Another strange thing about IQ is that it isn't normally distributed.
It seems to me rather obvious that if reducing one's physical abilities to a score called "sports" is far too vague, then the reduction of the multidimensional capabilities of the human mind to a scalar is pretty silly.
Sounds reasonable... but so what? To me it seems pretty clear that high GDP causes higher IQ, not IQ causing high GDP (assuming the findings in this book are accurate). We need to remember that IQ is a measure of how well you score on IQ tests, and not a measure of "intelligence" (whatever that is).

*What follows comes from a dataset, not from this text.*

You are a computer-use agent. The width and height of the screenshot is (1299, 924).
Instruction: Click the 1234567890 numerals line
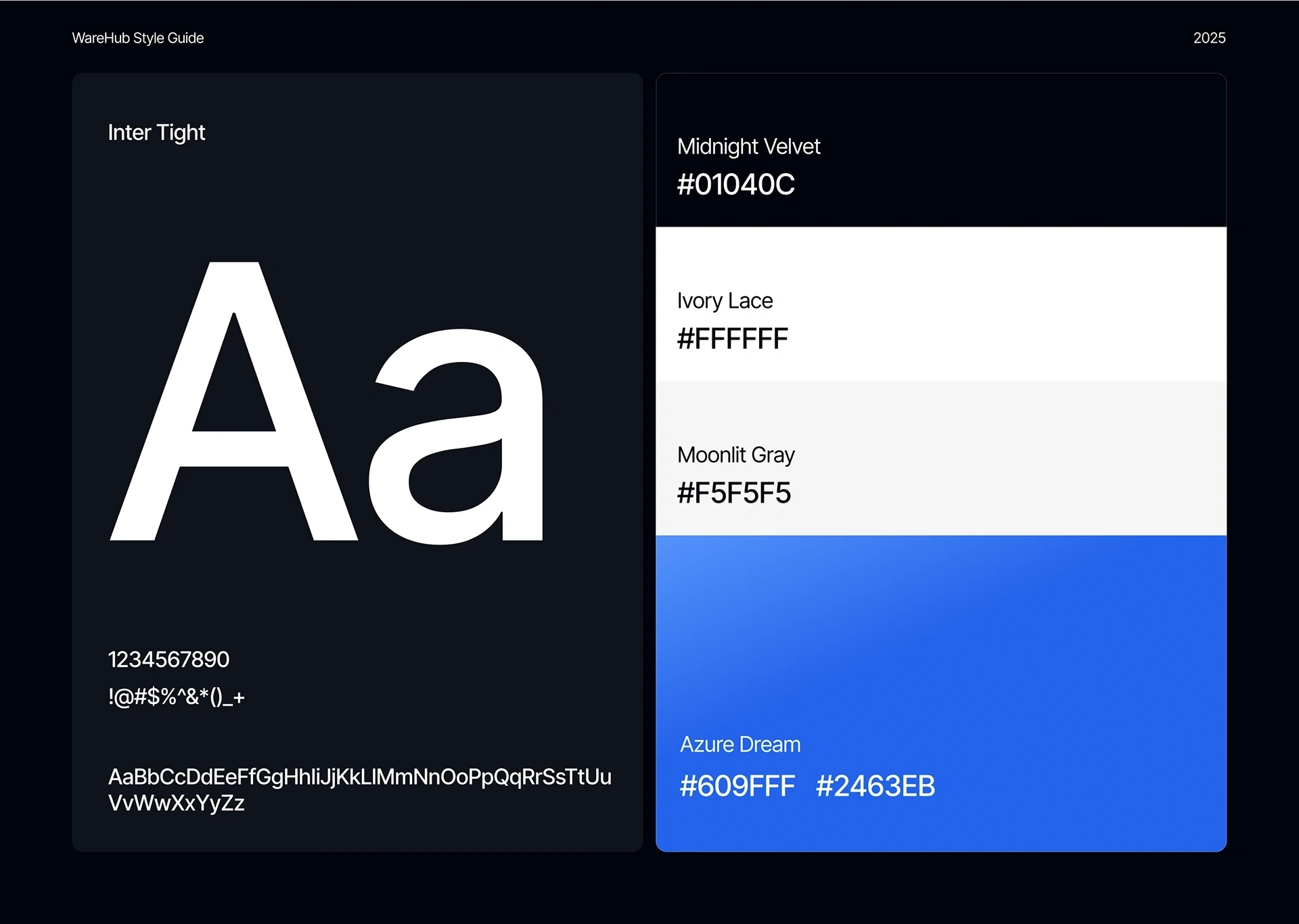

yeah, from an article in the economist:
during 20th century every large group of european immigrants(italians, germans, swedish...) in america have had iq:s of about 90 shortly after arrival which in all cases have risen to 100 after a couple of decades when they have been fully integrated into society.this also explains why there are other groups who have failed to experience this rise.they have failed to integrate, or society has failed to let them integrate
That comment doesn't pick up on how much of an impact the low quality of the data has on the outcomes. For instance the commentator points out that there should be a larger difference between the average IQ's of Hong Kong and mainland China, given China's massive peasant population. However, the wikipedia page points out that the Chinese rural population was never tested, and that the differences in scores was artificially added by the authors:
"For People's Republic of China, the authors used a figure of 109.4 for Shanghai and adjusted it down by an arbitrary 6 points because they believed the average across China's rural areas was probably less than that in Shanghai. Another figure from a study done in Beijing was not adjusted downwards. Those two studies formed the resultant score for China (PRC).
I believe you'd find a correlation between learned skills like literacy and GDP. And Occam's Razor implies that's what's being measured here. Any "leaks" in the IQ tests, in the sense of accidentally testing learned rather than innate qualities, would tend to produce a graph this shape.